Dos reales, de carro

 El mundo de Linares es inmenso. Hace un rato me he encontrado con un dibujo que hice hace tiempo para comentar las ingeniosidades del tío Félix.

A saber, en principio, el origen de este cuento tiene que ver con los Reyes, Magos, claro y, con ellos, su principal virtud, los juguetes.
En cierta ocasión me encontré en el salón de casa, muy temprano, en un 6 de Enero de no sé qué año, un objeto maravilloso, pero con uno defecto fundamental.
Era un carro, de varas, con un mulo -o caballo, dependía de cómo quisieras verlo- delante.
El carro en sí era precioso. Rojo, verde y negro, con una multitud de accesorios que hacían que la caja fuera estanca -para llevar arena, por ejemplo-, que tenía cómo colgar cuerdas por debajo para barcinar, que se podía desenganchar del rocín y que se podía jugar sólo con él... O sea, el carro, maravilloso, de verdad. Me gustaría haberlo guardado.
Pero empezaban los defectos. Era un animal o un simil de animal, no era un vehículo automotor como los que yo admiraba por todos lados en los que los hubiera. Además, me quejé de que no se podía dar marcha atrás porque el culo del mulo chocaba contra el carro. Además, si tirabas de él hacia adelante, se salía del atalaje que unía la silla del bicho a los varales. O sea, defectos. Defectos que no eran más que mi fastidio porque.... no me gustaban los animales.
Creo que fue el tío Pepe el que me hizo todos los atalajes (no se llaman así, luego lo buscaré) que uncían -o como se llamara- el carro y el mulo. Ya se podía ir hacia atrás y hacia adelante. Aquello estaba bien sujeto.
Pero, ¡con lo bonito que era el carro!... y ¡no tenía motor!....Un fastidio, pero ¡era tan bonito!.
En fin, jugando con el tío Pepe, que tenía un carro igual, me fui aficionando a esa reducción del transporte de mercancías. Él hizo un amago de fabricar un arado y formar una yunta entre los dos mulos. En fin, aquello empezaba a marchar.

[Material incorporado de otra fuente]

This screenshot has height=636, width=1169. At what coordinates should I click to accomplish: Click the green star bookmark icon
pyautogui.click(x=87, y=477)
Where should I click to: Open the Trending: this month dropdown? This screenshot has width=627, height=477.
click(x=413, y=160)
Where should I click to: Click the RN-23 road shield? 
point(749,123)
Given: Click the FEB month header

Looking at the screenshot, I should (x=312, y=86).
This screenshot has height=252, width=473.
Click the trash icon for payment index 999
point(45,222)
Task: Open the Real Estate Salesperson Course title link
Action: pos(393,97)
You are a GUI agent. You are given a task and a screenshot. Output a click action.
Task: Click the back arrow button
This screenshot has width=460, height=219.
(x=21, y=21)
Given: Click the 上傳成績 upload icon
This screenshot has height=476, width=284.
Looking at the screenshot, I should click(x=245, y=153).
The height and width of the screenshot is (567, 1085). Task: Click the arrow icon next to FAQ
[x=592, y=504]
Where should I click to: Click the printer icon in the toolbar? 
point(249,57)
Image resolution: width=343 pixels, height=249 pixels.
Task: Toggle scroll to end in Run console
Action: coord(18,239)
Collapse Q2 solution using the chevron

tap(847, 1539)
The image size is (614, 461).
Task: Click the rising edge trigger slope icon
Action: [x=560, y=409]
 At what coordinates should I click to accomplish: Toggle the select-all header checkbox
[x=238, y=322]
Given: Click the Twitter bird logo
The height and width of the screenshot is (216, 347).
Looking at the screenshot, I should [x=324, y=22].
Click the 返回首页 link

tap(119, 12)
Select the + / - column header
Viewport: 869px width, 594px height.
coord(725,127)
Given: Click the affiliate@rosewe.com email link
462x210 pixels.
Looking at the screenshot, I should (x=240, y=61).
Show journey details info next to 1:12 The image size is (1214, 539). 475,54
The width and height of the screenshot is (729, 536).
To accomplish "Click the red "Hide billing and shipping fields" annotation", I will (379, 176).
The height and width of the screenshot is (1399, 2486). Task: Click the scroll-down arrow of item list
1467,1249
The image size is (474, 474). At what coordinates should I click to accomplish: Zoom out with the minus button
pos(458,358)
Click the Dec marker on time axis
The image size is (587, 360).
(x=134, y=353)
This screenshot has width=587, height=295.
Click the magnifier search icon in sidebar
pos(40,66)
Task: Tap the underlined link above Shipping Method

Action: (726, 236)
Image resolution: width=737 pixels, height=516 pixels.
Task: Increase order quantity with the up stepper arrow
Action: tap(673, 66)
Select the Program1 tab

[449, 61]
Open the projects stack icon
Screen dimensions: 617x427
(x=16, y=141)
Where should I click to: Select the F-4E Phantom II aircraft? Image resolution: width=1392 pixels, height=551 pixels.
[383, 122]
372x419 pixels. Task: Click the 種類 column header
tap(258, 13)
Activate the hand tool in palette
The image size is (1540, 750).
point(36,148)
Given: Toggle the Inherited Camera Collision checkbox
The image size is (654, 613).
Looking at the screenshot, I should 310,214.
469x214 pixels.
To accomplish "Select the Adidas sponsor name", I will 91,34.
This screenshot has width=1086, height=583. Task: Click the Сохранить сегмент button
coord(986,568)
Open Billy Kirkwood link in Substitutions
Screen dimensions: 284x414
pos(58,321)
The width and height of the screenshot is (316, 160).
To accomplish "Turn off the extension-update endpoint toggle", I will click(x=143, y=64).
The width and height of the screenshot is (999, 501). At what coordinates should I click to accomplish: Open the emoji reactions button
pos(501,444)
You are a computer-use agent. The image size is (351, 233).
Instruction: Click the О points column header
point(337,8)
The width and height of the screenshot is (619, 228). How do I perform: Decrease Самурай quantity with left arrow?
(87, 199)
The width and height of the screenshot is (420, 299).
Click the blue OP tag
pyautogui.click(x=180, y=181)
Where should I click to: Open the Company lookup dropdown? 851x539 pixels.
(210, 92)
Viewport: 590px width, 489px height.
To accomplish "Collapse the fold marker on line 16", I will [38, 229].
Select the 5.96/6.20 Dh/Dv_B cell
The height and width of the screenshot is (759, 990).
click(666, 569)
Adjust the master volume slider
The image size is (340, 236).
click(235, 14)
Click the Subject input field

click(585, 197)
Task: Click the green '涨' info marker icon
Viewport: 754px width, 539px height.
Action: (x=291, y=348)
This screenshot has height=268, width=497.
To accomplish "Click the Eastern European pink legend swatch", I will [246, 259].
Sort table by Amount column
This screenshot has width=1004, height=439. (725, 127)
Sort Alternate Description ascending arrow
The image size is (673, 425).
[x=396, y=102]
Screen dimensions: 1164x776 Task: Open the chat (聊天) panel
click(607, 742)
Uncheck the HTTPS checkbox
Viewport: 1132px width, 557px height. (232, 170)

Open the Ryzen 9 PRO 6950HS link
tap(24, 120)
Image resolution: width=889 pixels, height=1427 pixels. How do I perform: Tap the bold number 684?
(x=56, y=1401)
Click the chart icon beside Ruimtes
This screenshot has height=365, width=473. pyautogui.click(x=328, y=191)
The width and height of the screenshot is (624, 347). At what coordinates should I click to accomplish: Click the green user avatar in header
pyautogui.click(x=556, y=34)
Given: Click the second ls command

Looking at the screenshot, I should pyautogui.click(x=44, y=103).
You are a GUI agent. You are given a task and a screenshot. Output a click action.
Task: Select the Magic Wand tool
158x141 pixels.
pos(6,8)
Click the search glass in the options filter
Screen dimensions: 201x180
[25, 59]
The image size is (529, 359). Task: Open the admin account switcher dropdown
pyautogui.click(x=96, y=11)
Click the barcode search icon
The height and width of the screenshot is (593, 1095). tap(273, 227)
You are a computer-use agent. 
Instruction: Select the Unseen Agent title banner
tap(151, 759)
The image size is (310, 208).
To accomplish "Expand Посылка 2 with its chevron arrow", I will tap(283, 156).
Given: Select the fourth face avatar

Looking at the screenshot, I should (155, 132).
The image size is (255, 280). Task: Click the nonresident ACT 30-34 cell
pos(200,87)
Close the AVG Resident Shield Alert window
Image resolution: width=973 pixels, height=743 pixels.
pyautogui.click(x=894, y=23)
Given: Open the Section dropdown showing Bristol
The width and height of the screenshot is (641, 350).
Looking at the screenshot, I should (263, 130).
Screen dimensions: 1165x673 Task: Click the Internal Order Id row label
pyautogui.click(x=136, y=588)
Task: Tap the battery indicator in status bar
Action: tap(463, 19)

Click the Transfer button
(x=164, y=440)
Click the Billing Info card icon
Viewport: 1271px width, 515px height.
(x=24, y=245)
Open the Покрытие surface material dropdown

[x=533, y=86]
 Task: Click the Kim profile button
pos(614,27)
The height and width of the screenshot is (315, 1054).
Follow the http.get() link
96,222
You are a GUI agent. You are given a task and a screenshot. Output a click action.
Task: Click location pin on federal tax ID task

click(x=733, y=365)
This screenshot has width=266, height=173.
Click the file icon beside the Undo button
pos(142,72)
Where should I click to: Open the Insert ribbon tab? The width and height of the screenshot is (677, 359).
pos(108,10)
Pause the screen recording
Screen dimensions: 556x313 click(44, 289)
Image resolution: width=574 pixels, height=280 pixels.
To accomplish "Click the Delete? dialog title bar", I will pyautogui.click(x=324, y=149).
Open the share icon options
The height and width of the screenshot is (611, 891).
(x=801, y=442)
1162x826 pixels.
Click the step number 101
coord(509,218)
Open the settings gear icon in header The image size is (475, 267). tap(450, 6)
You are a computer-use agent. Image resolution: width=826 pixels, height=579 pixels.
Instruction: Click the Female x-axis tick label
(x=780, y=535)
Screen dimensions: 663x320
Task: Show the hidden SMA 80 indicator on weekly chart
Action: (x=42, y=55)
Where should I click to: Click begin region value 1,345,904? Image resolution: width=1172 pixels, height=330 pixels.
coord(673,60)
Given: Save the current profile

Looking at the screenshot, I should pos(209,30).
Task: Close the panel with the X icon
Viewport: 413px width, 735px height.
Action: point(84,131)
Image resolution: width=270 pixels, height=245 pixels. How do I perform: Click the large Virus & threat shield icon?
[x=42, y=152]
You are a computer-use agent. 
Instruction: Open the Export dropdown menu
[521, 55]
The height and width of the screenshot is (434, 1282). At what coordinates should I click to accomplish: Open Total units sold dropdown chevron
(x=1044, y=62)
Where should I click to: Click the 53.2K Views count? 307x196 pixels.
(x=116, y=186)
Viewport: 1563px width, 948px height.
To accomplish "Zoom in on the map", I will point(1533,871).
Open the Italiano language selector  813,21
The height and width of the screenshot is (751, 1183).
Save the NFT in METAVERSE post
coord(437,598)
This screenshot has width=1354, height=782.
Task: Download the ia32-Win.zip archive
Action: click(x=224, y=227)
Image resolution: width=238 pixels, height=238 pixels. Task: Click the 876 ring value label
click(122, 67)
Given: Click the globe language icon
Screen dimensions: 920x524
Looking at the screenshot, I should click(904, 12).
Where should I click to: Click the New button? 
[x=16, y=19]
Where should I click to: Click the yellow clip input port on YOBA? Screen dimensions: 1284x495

¡Hasta que se jodió el invento!.
El mulo estaba soportado por una plataforma con ¡ruedas!. Ello permitía tirar de él y, en el proceloso cambio de no gustar a que me gustara, ¡fallaron las ruedas!.
Eran de chapa, embutida y, tan floja, que la puntilla que les hacía de eje, horadó un agujero de tal tamaño que se salían.
No había forma de arreglar aquello. Ya no se podía jugar.
Tenía frustraciones acumuladas así que tenía que acudir al arreglador oficial de la familia. El tío Félix.
Él trataba de satisfacer ese encargo y, nada, no había forma de hacer ruedas equivalentes, sujetarlas, que giraran....En fin, un suplicio también para él.
Hasta que, creo que fue tia Mariana la que promovió la solución.
"Félix, ¿por qué no utilizas las monedas de 'dos reales' como ruedas?".
Aquello fue dicho, y hecho. Cuatro monedas de dos reales, con sus correspondientes tornillos funcionaron maravillosamente bien.
Tenía un carro, con un mulo soportable, y con unas ruedas que giraban estupendamente.